[start of Records to process]

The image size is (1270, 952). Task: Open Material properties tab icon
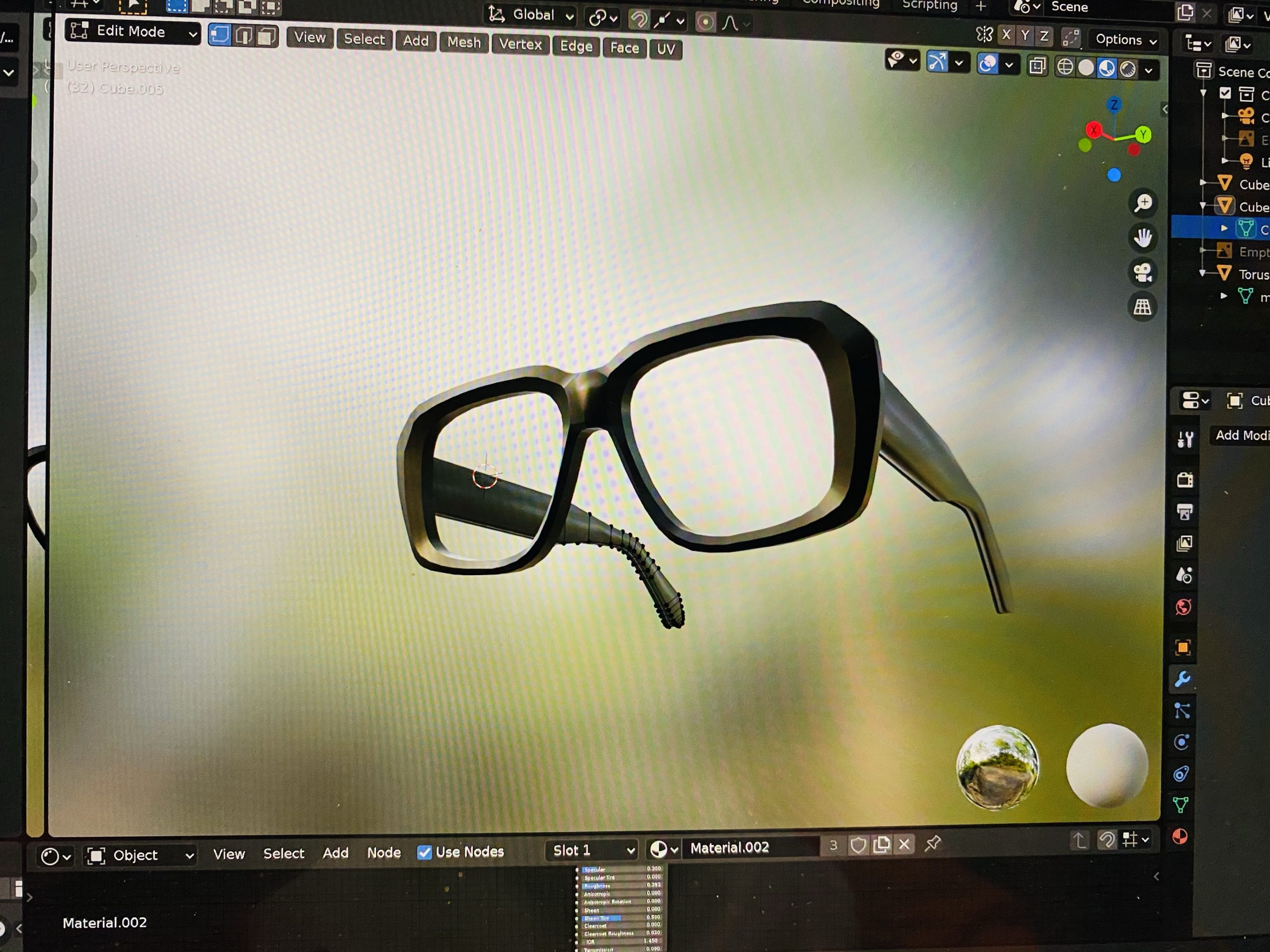click(1180, 836)
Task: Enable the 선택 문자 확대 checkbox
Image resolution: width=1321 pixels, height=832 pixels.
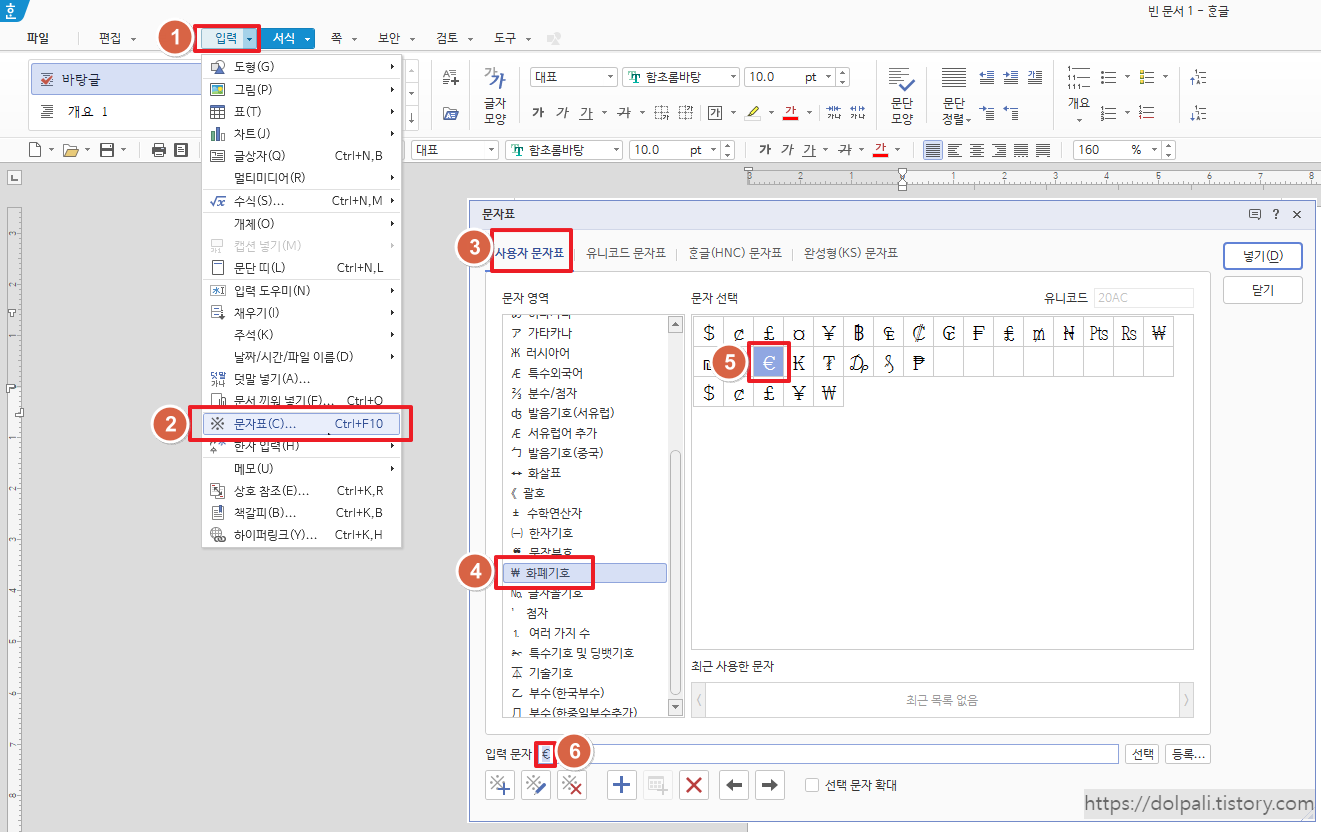Action: click(x=813, y=784)
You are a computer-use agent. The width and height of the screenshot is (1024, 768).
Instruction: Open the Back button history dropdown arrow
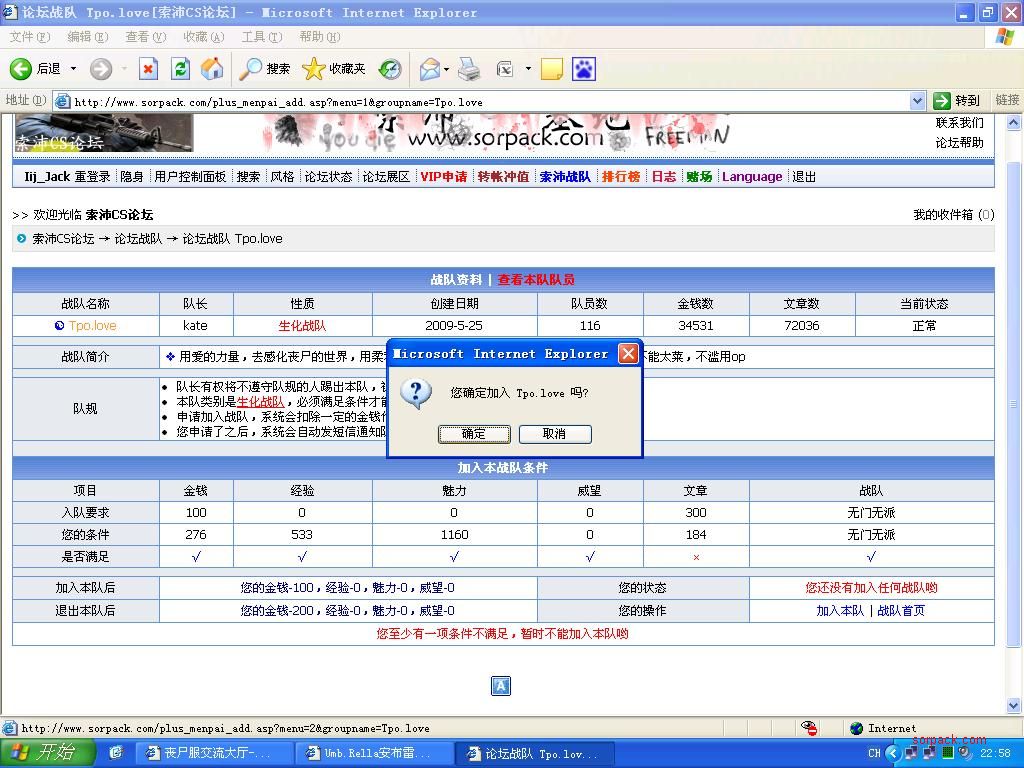tap(73, 69)
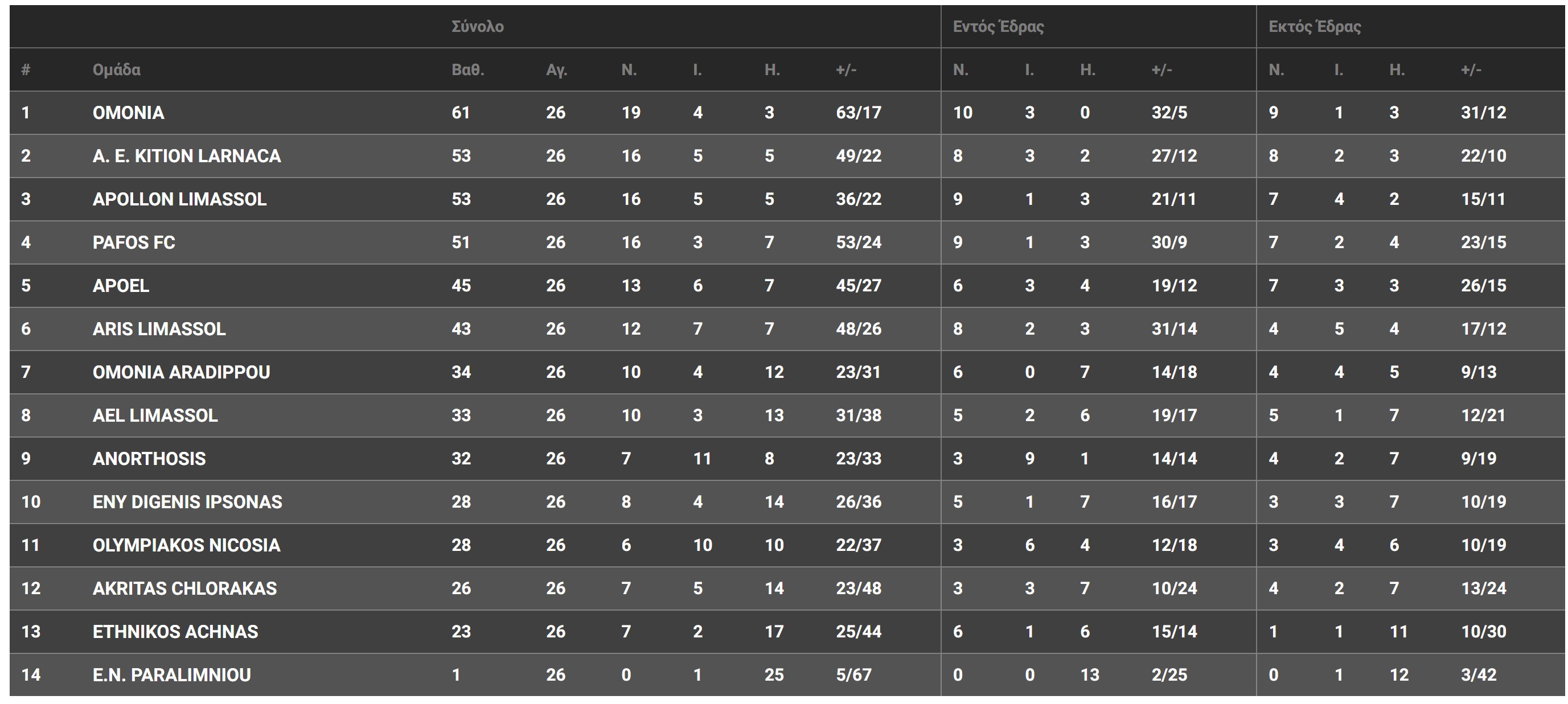The height and width of the screenshot is (704, 1568).
Task: Select the Σύνολο section header
Action: (477, 27)
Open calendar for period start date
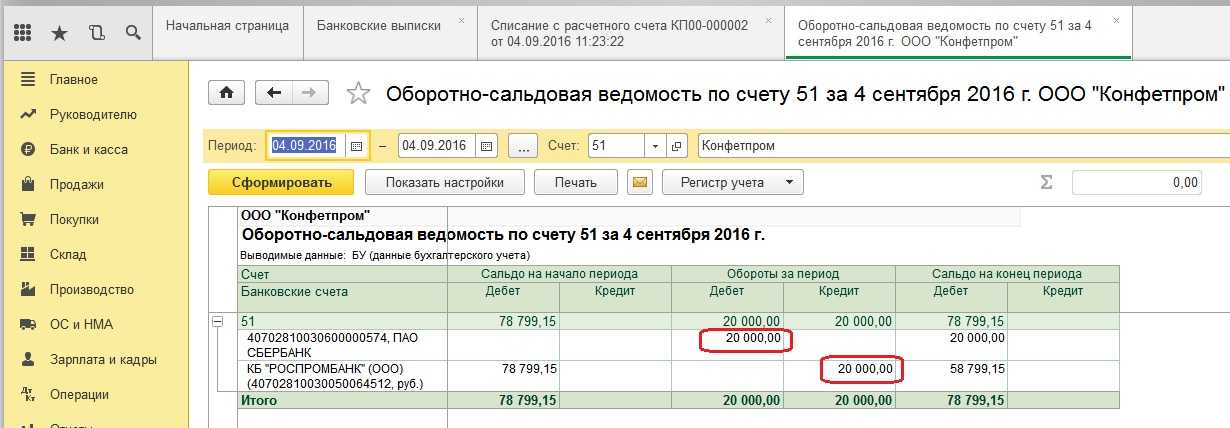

[end of Records to process]

* [Stated task]
Reproduce every line of the listing above word for word, leaving out the pictures.

* [Response to the exercise]
The image size is (1270, 952). Task: Open Material properties tab icon
click(1180, 836)
Task: Enable the 선택 문자 확대 checkbox
Image resolution: width=1321 pixels, height=832 pixels.
Action: click(x=813, y=784)
You are a computer-use agent. The width and height of the screenshot is (1024, 768).
Instruction: Open the Back button history dropdown arrow
tap(73, 69)
The height and width of the screenshot is (704, 1568).
Task: Select the Σύνολο section header
Action: (477, 27)
Open calendar for period start date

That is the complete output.